Which is why I said you could stream geometry data updates instead of video - this way your client re-renders to match camera movements but the animation is streamed from the server

[overgard]

> What a narrow minded view. There are data structures that can store geometry and lighting information in world space - for example you can have world represented by some sparse voxel data structure and calculate lighting in worlds space - then camera rendering is just raycasting in to the datastructure which is the same for all views. Animation and particles are about updating the world geometry.

That only works for diffuse lighting. There is more than diffuse lighting. I'm not "narrow minded", I actually work on renderers for a living so I know the actual data structures in use.
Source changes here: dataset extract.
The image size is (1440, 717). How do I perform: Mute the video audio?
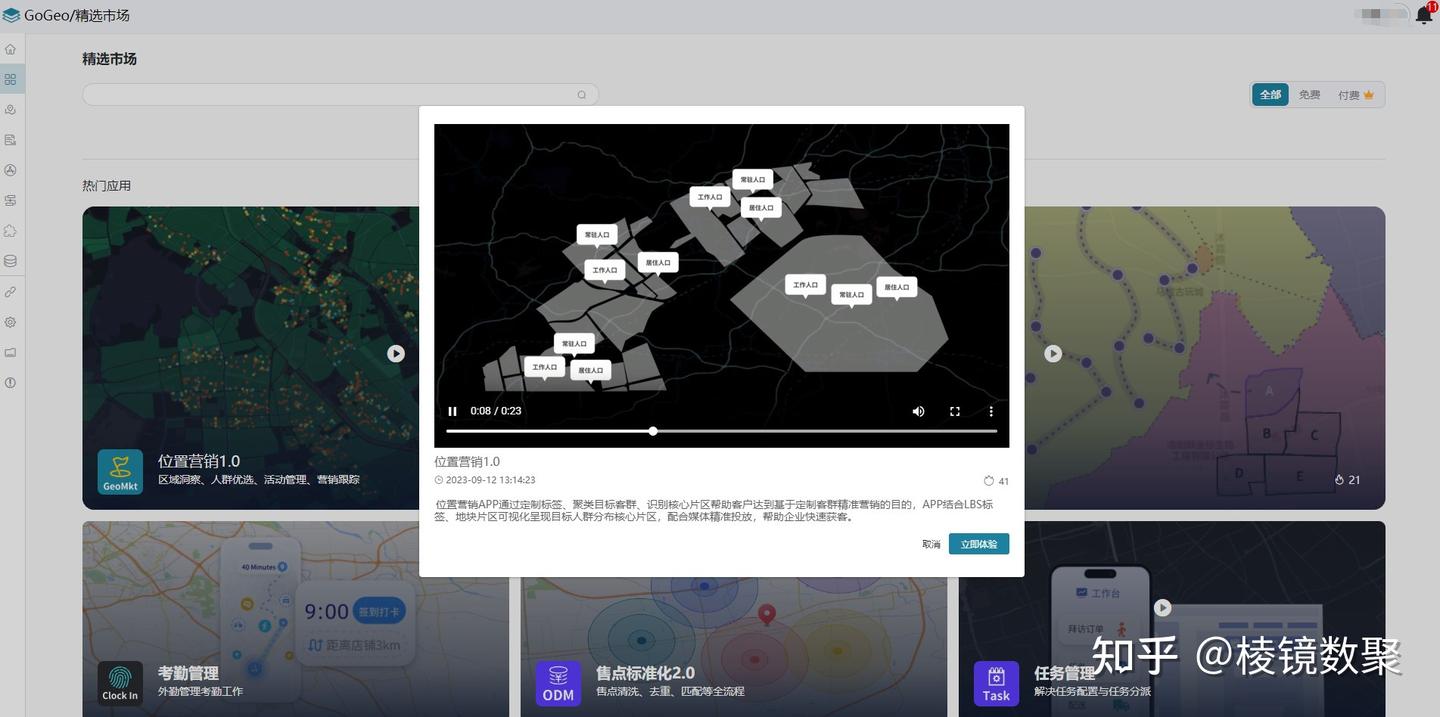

Things like specular reflections and refractions are entirely dependent on where the viewer is; and calculating lighting information for an entire scene is way less efficient than calculating it for a viewer (see: how deferred renderers work).

> Unfortunately not a lot of research has been done because rendering 3D polygons fit the constraints we had historically and is really robust, everything is optimized towards it.

Huh? There's been decades of research into ray tracing and voxels. Believe me, people have put a lot of thought into how to optimize these things.

[moonchrome]

>That only works for diffuse lighting.

You can add light ID list to the structure (eg. 1 or 2 ints with byte IDs or w/e) - essentially solving light occlusion problem in world space. You can then do view space specular and you do transparent objects as a separate pass just like you do with deferred.

>Things like specular reflections and refractions are entirely dependent on where the viewer is; and calculating lighting information for an entire scene is way less efficient than calculating it for a viewer (see: how deferred renderers work).

If you're rendering for a single view - my whole point is that if you're rendering for multiple clients then solving lighting world space makes that calculation shared just like gbuffer is an optimization for view space with it's own tradeoffs and workarounds.

>Huh? There's been decades of research into ray tracing and voxels. Believe me, people have put a lot of thought into how to optimize these things.

Compared to triangle rasterization it's nowhere near close - for eg. I've only seen a decent voxel skinning implementation a few years back - realtime is entirely based on it and it's baked in to the hardware pipeline.